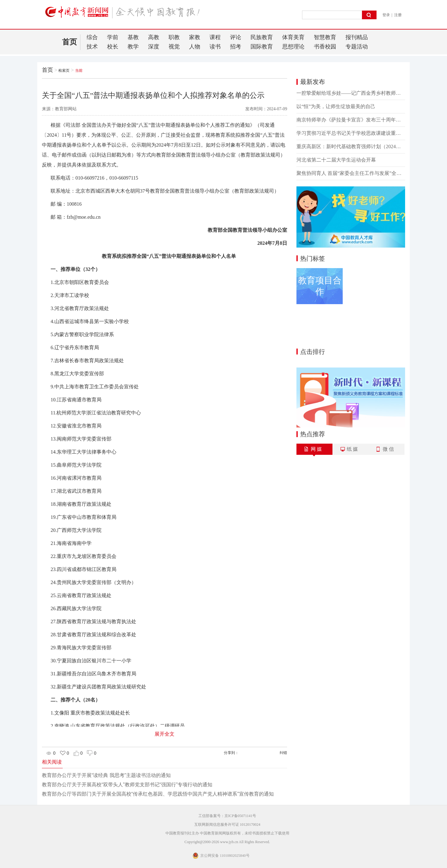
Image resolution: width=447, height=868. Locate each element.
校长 (112, 46)
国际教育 (262, 46)
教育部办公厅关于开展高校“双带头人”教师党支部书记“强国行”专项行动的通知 (127, 784)
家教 (195, 37)
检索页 (64, 70)
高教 (153, 37)
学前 (112, 37)
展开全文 (164, 734)
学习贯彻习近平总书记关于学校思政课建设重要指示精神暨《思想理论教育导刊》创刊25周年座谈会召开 (351, 133)
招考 (236, 46)
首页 (69, 42)
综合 (92, 37)
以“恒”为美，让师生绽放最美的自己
---------------
What to do
Please pick out every line in the entries above that contains the word "each", and copy those lines.

Exercise solution
Image resolution: width=447, height=868. Locate each element.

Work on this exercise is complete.